YOUR INSTRUCTIONS: Please retype the listing below without a single change.
*** MATERIAL SHOWN ***
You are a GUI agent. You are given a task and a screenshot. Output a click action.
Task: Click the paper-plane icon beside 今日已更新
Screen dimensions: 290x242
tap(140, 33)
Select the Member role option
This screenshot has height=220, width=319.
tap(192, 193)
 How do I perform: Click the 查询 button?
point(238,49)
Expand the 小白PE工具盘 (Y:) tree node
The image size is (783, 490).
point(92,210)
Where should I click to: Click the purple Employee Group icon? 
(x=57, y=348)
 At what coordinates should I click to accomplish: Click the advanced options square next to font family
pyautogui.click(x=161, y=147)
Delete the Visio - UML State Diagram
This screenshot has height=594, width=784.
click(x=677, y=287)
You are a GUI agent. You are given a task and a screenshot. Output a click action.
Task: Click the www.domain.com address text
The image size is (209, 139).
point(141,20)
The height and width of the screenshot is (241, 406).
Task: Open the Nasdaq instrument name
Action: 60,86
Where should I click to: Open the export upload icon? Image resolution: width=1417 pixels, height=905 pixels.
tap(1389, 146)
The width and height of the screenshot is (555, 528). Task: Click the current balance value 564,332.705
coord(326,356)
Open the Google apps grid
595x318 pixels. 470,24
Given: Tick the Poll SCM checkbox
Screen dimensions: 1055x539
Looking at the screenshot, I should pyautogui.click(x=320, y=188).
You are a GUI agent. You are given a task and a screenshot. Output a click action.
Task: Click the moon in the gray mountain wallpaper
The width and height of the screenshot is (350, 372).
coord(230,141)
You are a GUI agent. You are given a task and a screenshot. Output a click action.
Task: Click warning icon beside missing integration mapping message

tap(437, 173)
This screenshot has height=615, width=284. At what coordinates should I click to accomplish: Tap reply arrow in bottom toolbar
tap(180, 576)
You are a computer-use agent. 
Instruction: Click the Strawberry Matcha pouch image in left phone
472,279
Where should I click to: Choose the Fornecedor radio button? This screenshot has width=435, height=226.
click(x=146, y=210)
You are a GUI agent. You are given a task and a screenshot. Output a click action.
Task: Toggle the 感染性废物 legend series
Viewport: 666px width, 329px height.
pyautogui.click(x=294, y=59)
*** End of MATERIAL SHOWN ***
EXERCISE RESPONSE:
You are a GUI agent. You are given a task and a screenshot. Output a click action.
Task: Click the paper-plane icon beside 今日已更新
Screen dimensions: 290x242
tap(140, 33)
Select the Member role option
This screenshot has height=220, width=319.
tap(192, 193)
 How do I perform: Click the 查询 button?
point(238,49)
Expand the 小白PE工具盘 (Y:) tree node
The image size is (783, 490).
point(92,210)
Where should I click to: Click the purple Employee Group icon? 
(x=57, y=348)
 At what coordinates should I click to accomplish: Click the advanced options square next to font family
pyautogui.click(x=161, y=147)
Delete the Visio - UML State Diagram
This screenshot has height=594, width=784.
click(x=677, y=287)
You are a GUI agent. You are given a task and a screenshot. Output a click action.
Task: Click the www.domain.com address text
The image size is (209, 139).
point(141,20)
The height and width of the screenshot is (241, 406).
Task: Open the Nasdaq instrument name
Action: 60,86
Where should I click to: Open the export upload icon? Image resolution: width=1417 pixels, height=905 pixels.
tap(1389, 146)
The width and height of the screenshot is (555, 528). Task: Click the current balance value 564,332.705
coord(326,356)
Open the Google apps grid
595x318 pixels. 470,24
Given: Tick the Poll SCM checkbox
Screen dimensions: 1055x539
Looking at the screenshot, I should pyautogui.click(x=320, y=188).
You are a GUI agent. You are given a task and a screenshot. Output a click action.
Task: Click the moon in the gray mountain wallpaper
The width and height of the screenshot is (350, 372).
coord(230,141)
You are a GUI agent. You are given a task and a screenshot. Output a click action.
Task: Click warning icon beside missing integration mapping message

tap(437, 173)
This screenshot has height=615, width=284. At what coordinates should I click to accomplish: Tap reply arrow in bottom toolbar
tap(180, 576)
You are a computer-use agent. 
Instruction: Click the Strawberry Matcha pouch image in left phone
472,279
Where should I click to: Choose the Fornecedor radio button? This screenshot has width=435, height=226.
click(x=146, y=210)
You are a GUI agent. You are given a task and a screenshot. Output a click action.
Task: Toggle the 感染性废物 legend series
Viewport: 666px width, 329px height.
pyautogui.click(x=294, y=59)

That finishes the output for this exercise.